Phase III: Scouting
Last week Mike and I were statically analyzing python code to detect and graph all function calls, highlighting calls to the libraries we want to upgrade. We worked out how to wrap a function call in their code such that we can see the inputs and outputs while leaving the function itself alone. To do this we needed to write a launcher that runs their code and instantiates the wrapper at the same time. We figured out how to take those inputs and outputs and plug them into a function that writes unit test scripts. This put out a slew of nose unit tests, one test for every time the function got used during the run of their code. We verified that the unit tests can work with simple data structures.
Our goal this week was to better determine the scope of the job, dig deeper into the complexities of the data and the code we were dealing with, and start wrapping up some loose ends in readiness for a demonstration of the progress we’ve made so far.
After we got our static call graphs to a point where we were happy with them, we turned our attention to creating a matrix showing which modules called which libraries. The point of course is to create a target for the coverage we want to get with our regression test scripts. Every call directly to pandas or numpy is a call we want to exercise, at least once, and possibly hundreds of times if the data sent through the call is highly variable.
To do this we simply made a nested list of tuples in python, with the library call as the left value and a nested list of tuples on the right – each tuple in the nested list containing the client code file and the line number of the library call. E.g.:
[ clientlib.x : 150,
clientlib.x : 167,
clientlib.y : 38 ],
[clientlib.z : 312]
We then simply saved the nested list as a JSON object and serialized it (which is just a fancy way to say we wrote it to a file). We can easily use python to deserialize and instatiate the object from the JSON file, and then manipulate and display the data however we want.
I make an analogy
I think we can all agree that while the tip of the iceberg sure looks pretty, it’s the rest of the iceberg that will sink your ship. Static analysis will only take you so far. To get the bigger picture you need to see what really happens when you run the code.

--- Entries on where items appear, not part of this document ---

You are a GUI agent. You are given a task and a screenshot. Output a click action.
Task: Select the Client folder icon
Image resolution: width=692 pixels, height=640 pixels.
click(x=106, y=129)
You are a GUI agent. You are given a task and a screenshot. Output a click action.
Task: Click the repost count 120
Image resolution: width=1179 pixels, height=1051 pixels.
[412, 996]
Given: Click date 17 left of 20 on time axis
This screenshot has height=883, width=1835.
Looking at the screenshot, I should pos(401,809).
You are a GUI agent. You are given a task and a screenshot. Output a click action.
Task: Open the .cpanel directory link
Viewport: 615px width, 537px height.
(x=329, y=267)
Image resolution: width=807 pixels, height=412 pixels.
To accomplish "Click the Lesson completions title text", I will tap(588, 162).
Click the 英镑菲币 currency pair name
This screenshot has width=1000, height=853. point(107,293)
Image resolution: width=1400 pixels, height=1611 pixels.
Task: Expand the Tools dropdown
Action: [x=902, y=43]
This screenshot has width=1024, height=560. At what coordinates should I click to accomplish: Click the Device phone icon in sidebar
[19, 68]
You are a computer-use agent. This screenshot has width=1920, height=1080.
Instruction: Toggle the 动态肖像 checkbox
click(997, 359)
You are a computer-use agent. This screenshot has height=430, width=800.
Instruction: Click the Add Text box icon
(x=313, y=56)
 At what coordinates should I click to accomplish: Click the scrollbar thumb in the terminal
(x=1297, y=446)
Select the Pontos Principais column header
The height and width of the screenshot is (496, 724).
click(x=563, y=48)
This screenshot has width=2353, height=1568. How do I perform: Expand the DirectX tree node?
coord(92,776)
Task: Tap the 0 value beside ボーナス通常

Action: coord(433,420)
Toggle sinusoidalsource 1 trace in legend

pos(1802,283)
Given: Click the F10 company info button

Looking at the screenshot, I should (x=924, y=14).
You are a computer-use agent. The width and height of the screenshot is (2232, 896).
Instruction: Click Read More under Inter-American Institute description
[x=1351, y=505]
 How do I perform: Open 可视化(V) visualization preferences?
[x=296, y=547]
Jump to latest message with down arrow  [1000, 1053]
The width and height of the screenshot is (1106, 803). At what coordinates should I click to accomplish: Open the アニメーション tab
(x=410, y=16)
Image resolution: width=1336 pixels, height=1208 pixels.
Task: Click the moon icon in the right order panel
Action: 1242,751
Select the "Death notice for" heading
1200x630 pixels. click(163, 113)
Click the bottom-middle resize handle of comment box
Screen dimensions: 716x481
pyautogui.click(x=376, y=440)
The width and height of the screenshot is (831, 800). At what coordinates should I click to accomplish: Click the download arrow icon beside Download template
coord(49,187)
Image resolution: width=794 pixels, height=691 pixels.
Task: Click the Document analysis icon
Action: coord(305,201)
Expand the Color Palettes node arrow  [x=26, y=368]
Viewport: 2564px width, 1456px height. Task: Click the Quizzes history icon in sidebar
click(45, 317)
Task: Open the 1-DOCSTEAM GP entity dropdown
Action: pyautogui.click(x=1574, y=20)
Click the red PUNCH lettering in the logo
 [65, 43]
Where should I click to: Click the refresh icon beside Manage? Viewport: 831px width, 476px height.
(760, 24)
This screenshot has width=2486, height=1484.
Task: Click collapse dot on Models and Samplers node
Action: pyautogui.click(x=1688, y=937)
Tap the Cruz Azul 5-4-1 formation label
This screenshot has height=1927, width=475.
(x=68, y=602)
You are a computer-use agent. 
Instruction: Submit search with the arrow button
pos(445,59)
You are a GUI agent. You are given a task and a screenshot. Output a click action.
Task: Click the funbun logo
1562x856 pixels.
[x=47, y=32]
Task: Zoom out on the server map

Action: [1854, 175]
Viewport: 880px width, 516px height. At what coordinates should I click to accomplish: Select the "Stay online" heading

Dynamic analysis with PyCallGraph
I made a promise to revisit pycallgraph when we had a working environment and could run the client’s code. I am a man of my word. We were able to start pycallgraph and run the code within the analyzer! What it showed us was… the rest of the iceberg. Far from the handful of calls into pandas that the static analysis had led us to expect, we saw over a million calls from over 130 client modules into nearly 100 pandas modules, and a few more million calls to several hundred pandas modules originating within the pandas library. Reality sets in, if it hadn’t already – we have a lot of work ahead.
Making readable output
I really wanted to abstract away the internal pandas calls, so I decided to get pycallgraph to save the DOT file that represented the graph. I couldn’t figure out how to do it by reading the documentation, so I shot an email to Gerald Kaszuba, the creator of pycallgraph. He very kindly answered my question by pointing me to the output.generate() function of the code. In my python script to run the client code within pycallgraph I added a call to generate() the DOT code and saved it to a file.
Then I wrote my first serious piece of python, nearly from scratch, nearly 200 lines, that processes that DOT file. It figures out which calls are made by pandas modules, and removes them from the DOT file. Then it makes a list of all the pandas modules that I’m certain I want to keep, and removes any node definitions that aren’t in that list. That cleans up the graph a lot.
While I was in the DOT code I noticed that pycallgraph appends a number to each node representing the total number of times it was called. It also appends a number to each edge representing the number of times the tail module called the head module. This is perfect for heat mapping, so I updated my processing script to find these bits of data and print them out to a couple of CSV files. I can import them to Excel and create pretty charts showing which libraries ought to take priority as we continue.
Unit testing with pickle
Enough about me. Mike was a superhero this week. He figured out how to use a python tool called pickle to serialize and deserialize complex inputs and return values which we can then feed to our unit test scripts. Before he did all that work our AOP wrappers worked but only with simple data structures like text, integers, and lists. Now we can save entire classes as a pickle file, instantiate them during the unit test run, and use them as input to the pandas function we are testing. If the pandas function returns a class object, we saved that as a pickle during the initial run a well, so we just instantiate it and compare the object that got returned with the instantiated pickle object.
It is so slick and nice that I’m thinking of stealing it. I have to create a (much smaller) list of unit tests that drive the production code rather than the target libraries, and I think that I’ll use pickle to set up my expected results.
One other product of Mike’s work this week was tracebacks, from the same AOP wrappers that are driving the unit test creation. He can see the call stack all the way up from the pandas or numpy call he wrapped. We decided to look at all the files mentioned in the stack trace to see if we could follow the logic of a call.
Our investigation revealed that a few files were invoked during the run in which no code was run. They simply imported the function, and were called in turn by the next file. We took a closer look at these files. Why would someone import a function but never use it?
The code in these files had comments in them along the lines of “if the pandas code that is being used is version X, then we replace its functionality with some code in here so that our production system won’t break.” The pandas code we were running didn’t conform to the requirement so no code was run. But it could have, and the production code had all been transformed to import these functions from these ghost wrappers around older versions of pandas. Someone had been here before, fixing the issues with breaking production code after upgrading these libraries.
We felt a welcome moment of recognition. Here was a fellow traveler. We have his name. Maybe we will be in touch.
I will definitely be in touch with you. See you next week.